2. Whole-language instruction harms struggling readers

The second piece of evidence implicating whole-language instruction in the widening reading-score gap is the fact that this method harms struggling readers.

That was the conclusion drawn from a large study of the ‘Reading Recovery’ program, which is a whole-language intervention designed to bring below-grade-level readers up to speed. In this study, a large group of struggling first-grade readers received intensive one-on-one instruction from a Reading Recovery expert. The students’ progress was then tracked over time and compared to a group of struggling readers who did not receive an intervention.

In 2017, the researchers reported that the initial intervention was a success: by the end of their tutoring, the Reading Recovery students were doing substantially better than their peers.
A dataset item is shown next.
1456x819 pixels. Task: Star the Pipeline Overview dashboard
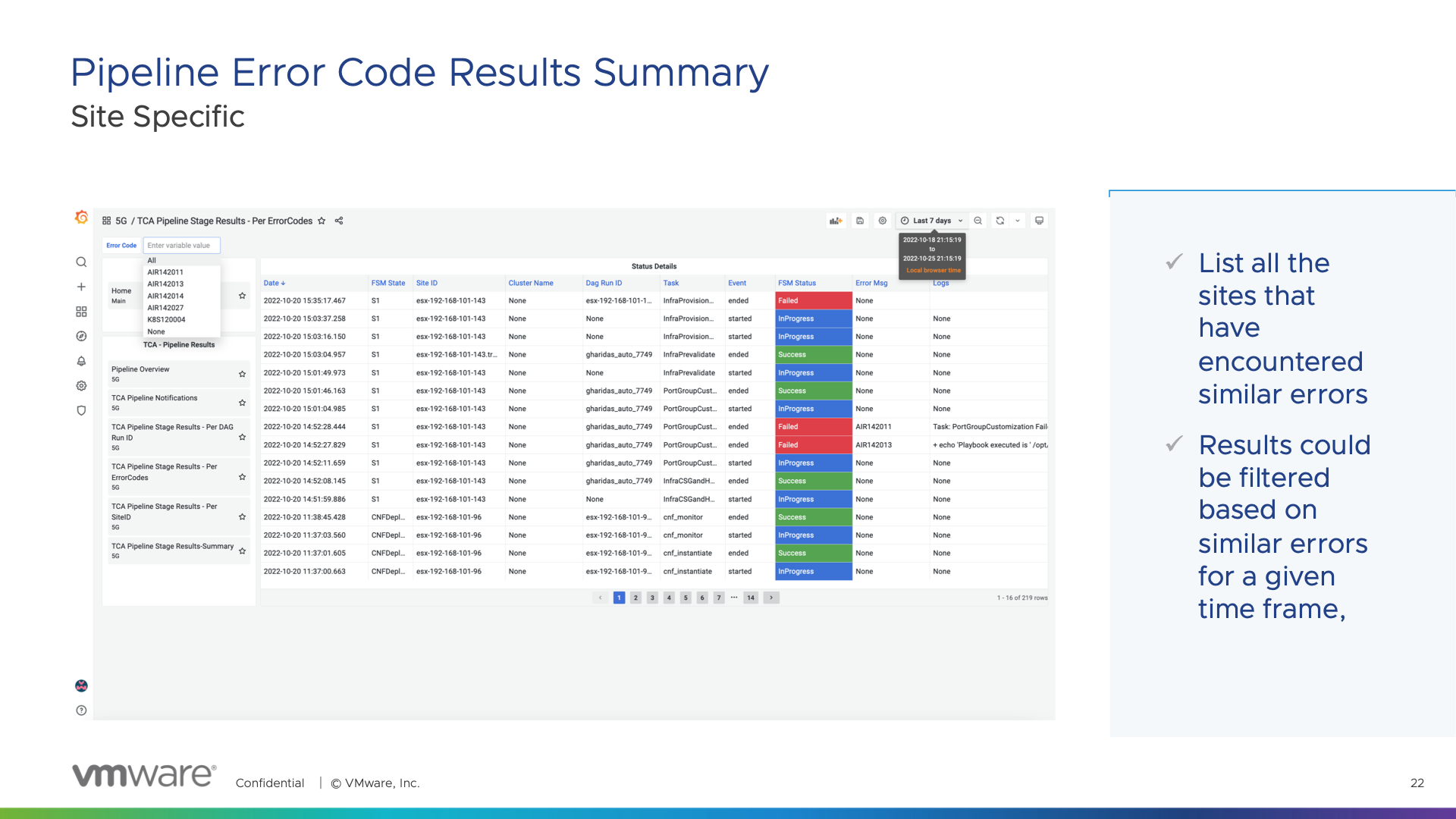[242, 374]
Then came the cold water. When the researchers returned to track student progress a few years later, they found a strikingly different pattern. By third and fourth grade, the students who’d participated in the Reading Recovery program were not ahead of their peers … they were between a half to a full grade level behind.

Although the researchers struggled to explain this negative effect, the problem seems obvious in hindsight. Whole-language methods promote the wrote memorization of words, which is an effective strategy when the vocabulary is small. But as the reading material gets more complex, memorization methods fail, and the students’ decoding deficit rears its head. And because whole-language instruction actively dissuades students from learning how to decode words, their decoding deficit grows worse with time.
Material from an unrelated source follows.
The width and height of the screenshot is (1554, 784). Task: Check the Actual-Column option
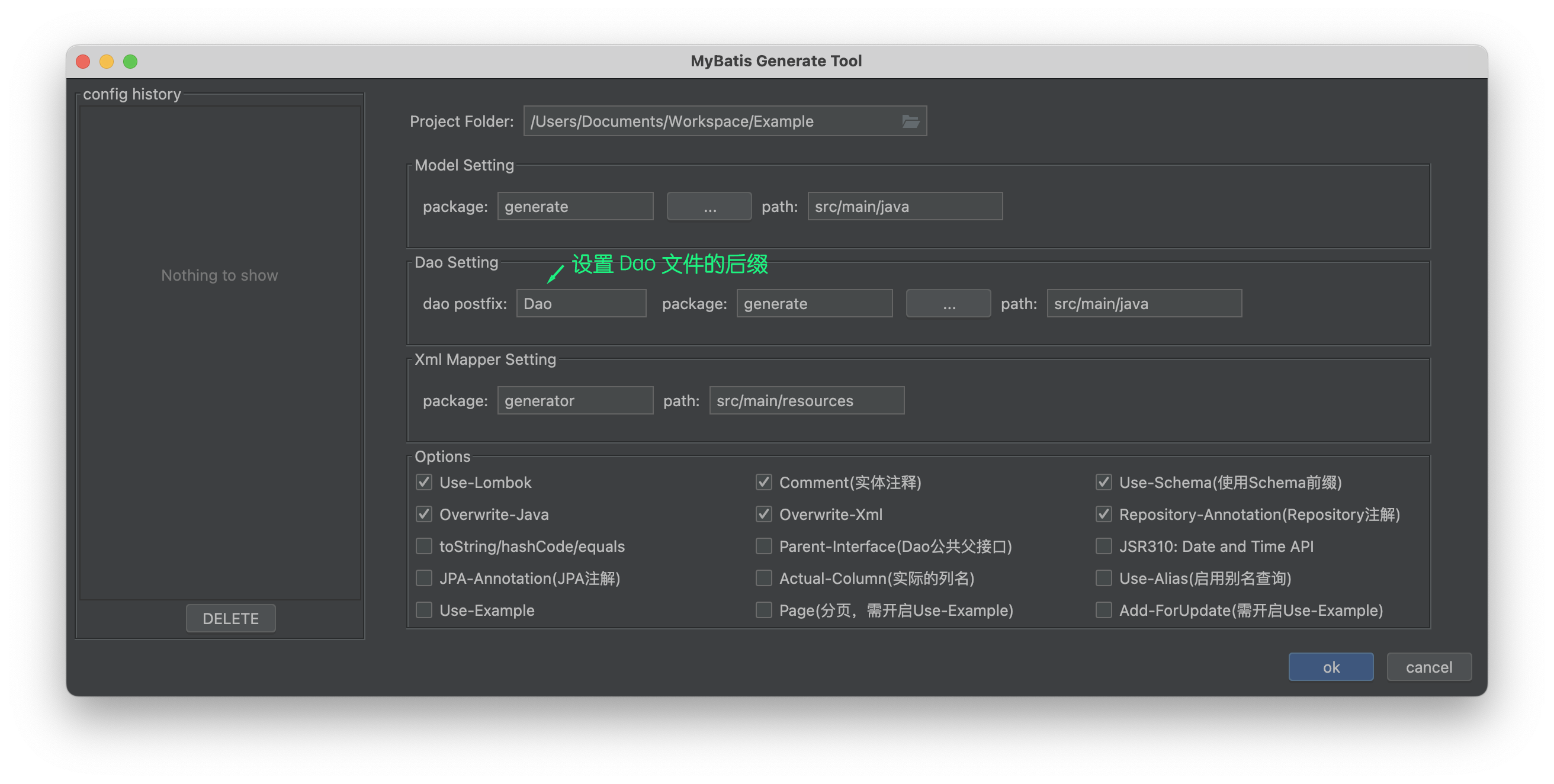(x=764, y=579)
3. If whole-language instruction is to blame, the timing checks out

The third piece of evidence implicating whole-language instruction in the widening reading-score gap is the fact that the timing checks out. It was in the mid-1980s when whole-language instruction began to spread. And it was in the mid-1990s when high-school reading scores began to drop. If we add a decade delay to allow the first whole-language recipients to advance through school, we’d expect to see the high-school effects of this method appear during the mid-1990s … just when high-school reading scores began to drop.

Of course, we don’t have rigorous data that tracks the spread of whole-language methods. But we can get a rough sense for the popularity of this approach by tracking the frequency of the phrase ‘whole language’ within English books. When we do so, we find that the phrase became popular in the 1980s. The top panel in Figure 17 shows the pattern. If we suppose that this word frequency indicates the popularity of whole-language instruction during the early years of schooling, we’d expect to see the high-school effects of these methods appear about a decade later, during the mid-1990s (dashed curve).
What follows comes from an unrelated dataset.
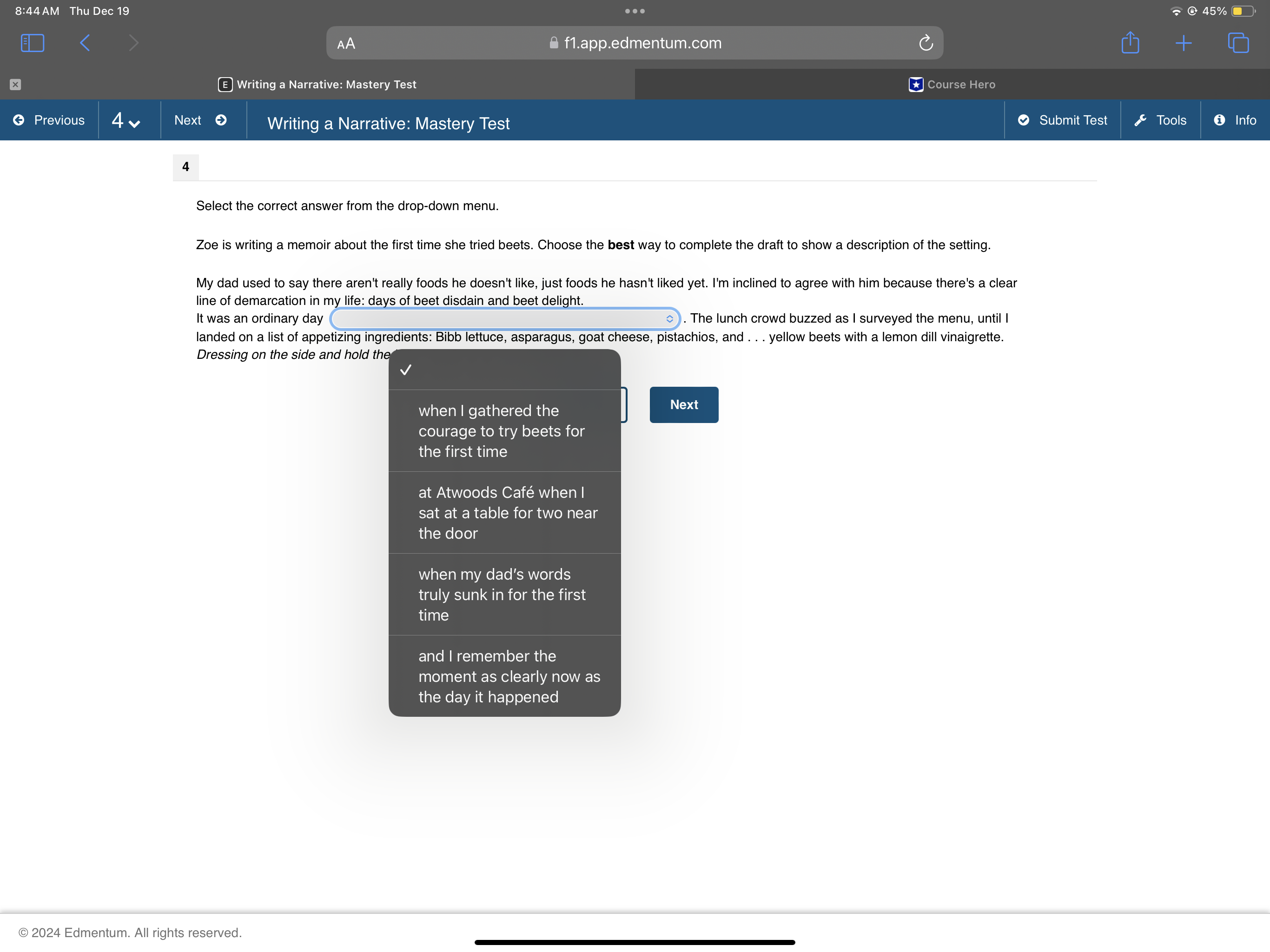Switch to the Course Hero tab
The width and height of the screenshot is (1270, 952).
952,85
Figure 17: The whole-language impulse. The top panel shows the frequency of the phrase ‘whole language’ in the Google English corpus (a large sample of English books). The dashed-red line shows this frequency with a ten year delay, used to indicate the potential high-school effects of whole-language education on those who endured it during the early years of schooling. The bottom panel shows the frequency of the phrase ‘balanced literacy’, which became a common euphemism for whole-language methods (such as the three-cueing strategy). The dashed-blue line shows this frequency with a ten year delay. [Sources and methods]

Now, by the mid-2000s, the term ‘whole language’ had become less fashionable, in large part because the reading wars had prompted a backlash against this (ineffective) approach. But instead of being abandoned, whole-language methods were simply rebranded as ‘balanced literacy’. And judging by the frequency of this latter phrase (shown in the bottom panel of Figure 17), balanced literacy became prominent during the mid-2000s, with a second wave of popularity during the mid-2010s. If we add a ten-year delay to this pattern, we find that the high-school effects of balanced literacy should appear within the last decade.

In short, if whole-language methods are behind the widening reading-score gap that’s appeared over the last three decades, the timing checks out.

4. Early reading ability determines later success

The fourth piece of evidence implicating whole-language instruction in the widening reading-score gap is the fact that learning during the first few years of school determines success later on.

For example, a 2010 study of 26,000 Chicago elementary school students found that reading levels in Grade 3 strongly predicted high-school graduation rates. Among third-grade students whose reading was below grade level, only 44% would later graduate from high school. But among third-grade students whose reading was above grade level, 79% would later graduate from high school. The portion of kids going to college showed a similarly stark gap, as illustrated in Figure 18.

Figure 18: Third-grade reading ability strongly determines success during high school and beyond. In the mid-1990s, Chapin Hall researchers measured the reading ability of a cohort of third-grade students in the Chicago Public Schools system. Then they tracked student progress over time. The researchers found that high-school graduation rates and college attendance were both strongly determined by reading ability in grade three, as shown here. [Sources and methods]

5. A decoding deficit creates a compound reading failure

The fifth piece of evidence implicating whole-language methods in the widening reading-score gap is the fact that by downplaying decoding skills (and encouraging students to guess at words), the approach likely creates a compound reading failure.

To understand this effect, realize that reading comprehension is the product of two distinct skills. Reading comprehension depends firstly on the ability to decode words. And it depends secondly on oral comprehension. According to the ‘simple view of reading’, reading comprehension is the product of these two abilities:

\displaystyle \text{reading comprehension} = (\text{decoding skill}) \times (\text{oral comprehension})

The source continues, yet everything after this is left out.